Data in this exercise

....................

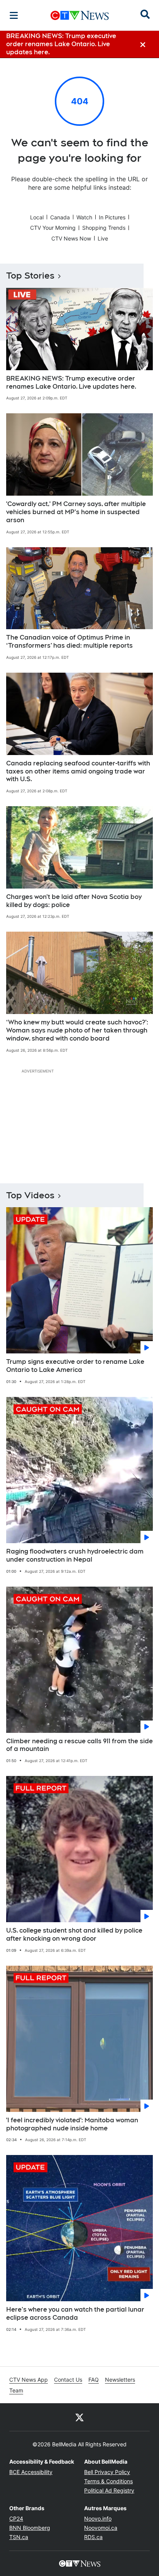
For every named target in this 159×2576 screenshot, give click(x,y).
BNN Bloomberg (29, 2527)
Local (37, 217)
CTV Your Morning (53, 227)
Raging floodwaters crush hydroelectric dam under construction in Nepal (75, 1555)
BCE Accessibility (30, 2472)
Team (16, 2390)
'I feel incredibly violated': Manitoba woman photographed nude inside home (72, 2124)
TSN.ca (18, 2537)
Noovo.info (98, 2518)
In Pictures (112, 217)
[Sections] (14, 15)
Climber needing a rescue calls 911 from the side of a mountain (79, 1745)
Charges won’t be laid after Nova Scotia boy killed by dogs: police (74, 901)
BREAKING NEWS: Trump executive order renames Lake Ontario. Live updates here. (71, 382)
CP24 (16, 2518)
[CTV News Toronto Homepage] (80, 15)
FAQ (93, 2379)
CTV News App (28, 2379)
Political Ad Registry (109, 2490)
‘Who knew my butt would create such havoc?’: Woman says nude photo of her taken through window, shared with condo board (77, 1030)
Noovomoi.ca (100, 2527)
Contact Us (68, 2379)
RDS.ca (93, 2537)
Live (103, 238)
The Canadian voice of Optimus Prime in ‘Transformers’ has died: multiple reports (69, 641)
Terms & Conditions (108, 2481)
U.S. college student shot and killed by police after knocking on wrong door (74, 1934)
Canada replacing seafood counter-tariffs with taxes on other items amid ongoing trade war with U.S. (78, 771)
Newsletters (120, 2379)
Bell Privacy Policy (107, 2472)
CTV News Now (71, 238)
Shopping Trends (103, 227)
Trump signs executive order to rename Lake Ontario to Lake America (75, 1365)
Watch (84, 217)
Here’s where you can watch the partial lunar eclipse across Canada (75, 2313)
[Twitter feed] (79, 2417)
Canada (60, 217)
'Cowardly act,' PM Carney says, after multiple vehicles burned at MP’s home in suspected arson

....................

Required work
Everything in the data except the pictures must be transcribed exactly.

Output for this task
For every named target in this 159×2576 screenshot, give click(x,y).
BNN Bloomberg (29, 2527)
Local (37, 217)
CTV Your Morning (53, 227)
Raging floodwaters crush hydroelectric dam under construction in Nepal (75, 1555)
BCE Accessibility (30, 2472)
Team (16, 2390)
'I feel incredibly violated': Manitoba woman photographed nude inside home (72, 2124)
TSN.ca (18, 2537)
Noovo.info (98, 2518)
In Pictures (112, 217)
[Sections] (14, 15)
Climber needing a rescue calls 911 from the side of a mountain (79, 1745)
Charges won’t be laid after Nova Scotia boy killed by dogs: police (74, 901)
BREAKING NEWS: Trump executive order renames Lake Ontario. Live updates here. (71, 382)
CP24 (16, 2518)
[CTV News Toronto Homepage] (80, 15)
FAQ (93, 2379)
CTV News App (28, 2379)
Political Ad Registry (109, 2490)
‘Who knew my butt would create such havoc?’: Woman says nude photo of her taken through window, shared with condo board (77, 1030)
Noovomoi.ca (100, 2527)
Contact Us (68, 2379)
RDS.ca (93, 2537)
Live (103, 238)
The Canadian voice of Optimus Prime in ‘Transformers’ has died: multiple reports (69, 641)
Terms & Conditions (108, 2481)
U.S. college student shot and killed by police after knocking on wrong door (74, 1934)
Canada replacing seafood counter-tariffs with taxes on other items amid ongoing trade war with U.S. (78, 771)
Newsletters (120, 2379)
Bell Privacy Policy (107, 2472)
CTV News Now (71, 238)
Shopping Trends (103, 227)
Trump signs executive order to rename Lake Ontario to Lake America (75, 1365)
Watch (84, 217)
Here’s where you can watch the partial lunar eclipse across Canada (75, 2313)
[Twitter feed] (79, 2417)
Canada (60, 217)
'Cowardly act,' PM Carney says, after multiple vehicles burned at MP’s home in suspected arson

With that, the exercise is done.